Car decoder 31mm x 13mm










Lane Changer electronics mounted in an enclosure.










Wireless USB dongle



Cheers
Injectorman


----------



## kiwidave (Jul 20, 2009)

That's awesome. Shame that Car decoder won't fit most HO bodies!!! Would love a 1/32 digital set one day.


----------



## roffutt (Jun 30, 2006)

Wow!!! :thumbsup:

Wish there was something like this for HO! 

Does the computer monitor amp draw from the car?


----------



## injectorman (Oct 26, 2009)

roffutt said:


> Does the computer monitor amp draw from the car?


Sorry dont understand, the monitor is powered off the mains obviously =)


----------



## JordanZ870 (Nov 25, 2004)

kiwidave said:


> That's awesome. Shame that Car decoder won't fit most HO bodies!!! Would love a 1/32 digital set one day.

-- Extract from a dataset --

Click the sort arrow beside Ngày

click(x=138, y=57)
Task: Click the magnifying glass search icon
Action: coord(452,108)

..but couldn't we cram the electronic deely into a tractor/trailer?:thumbsup:


----------



## slotcarman12078 (Oct 3, 2008)

This is wireless for digital cars (based on the lane changing capabilities). I remember we did discuss the concept of wireless controllers in chat before, but it was based on RC servos and using radio frequency via RC controllers, but the verdict was there was too much lag time for speed adjustments. There are a couple ancient threads on the topic too. 

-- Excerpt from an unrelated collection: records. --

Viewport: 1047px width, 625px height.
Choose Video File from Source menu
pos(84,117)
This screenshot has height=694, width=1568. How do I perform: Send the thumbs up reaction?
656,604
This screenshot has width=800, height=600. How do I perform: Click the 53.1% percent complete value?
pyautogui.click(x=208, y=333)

However, this does mean is that a responsive digital wireless basic controller is very feasible!! I'm not sure if adjustment pots could be utilized to make adjustments for braking, or ohms adjustments for the racing types, For me, just not being tethered to the track by an umbilical cord would be cool!! My wish would be for simplicity with minor ohms changing capabilities. A simple 3 way switch to adjust ohms from 90 to 60 to 45 would be all I would need. I don't do brakes..


----------



## DesertSlot (May 8, 2009)

A digital HO would be the greatest thing ever created! I'd go deep in hock for one! Maybe I'll have one at the old folks home.


----------



## NTxSlotCars (May 27, 2008)

This would be great for those giant outdoor tracks across the pond.


----------



## neorules (Oct 20, 2006)

Looks like RC cloning set-up. Most who prefer RC are already doing it???????


----------



## gene465 (Jan 20, 2005)

How would this work for Analog? Do you have something that would hook up to the controller socket/Posts or would each car have to have a reciever in the car? I am not planning on going digital, but would like the wireless feature of the controller. The infrared controllers of the past just not good enough. Nice controller if it can put 24 digital cars on a digital track. That would be something to see that many cars of a 2-4 lane track, strategy would really come into play! Thanks Gene


----------



## injectorman (Oct 26, 2009)

Thanks guys for taking the time to read about the project. Heres a bit more dribble on how it works etc.



slotcarman12078 said:


> This is wireless for digital cars (based on the lane changing capabilities). I remember we did discuss the concept of wireless controllers in chat before, but it was based on RC servos and using radio frequency via RC controllers, but the verdict was there was too much lag time for speed adjustments. There are a couple ancient threads on the topic too.
> 
> However, this does mean is that a responsive digital wireless basic controller is very feasible!! I'm not sure if adjustment pots could be utilized to make adjustments for braking, or ohms adjustments for the racing types, For me, just not being tethered to the track by an umbilical cord would be cool!! My wish would be for simplicity with minor ohms changing capabilities. A simple 3 way switch to adjust ohms from 90 to 60 to 45 would be all I would need. I don't do brakes..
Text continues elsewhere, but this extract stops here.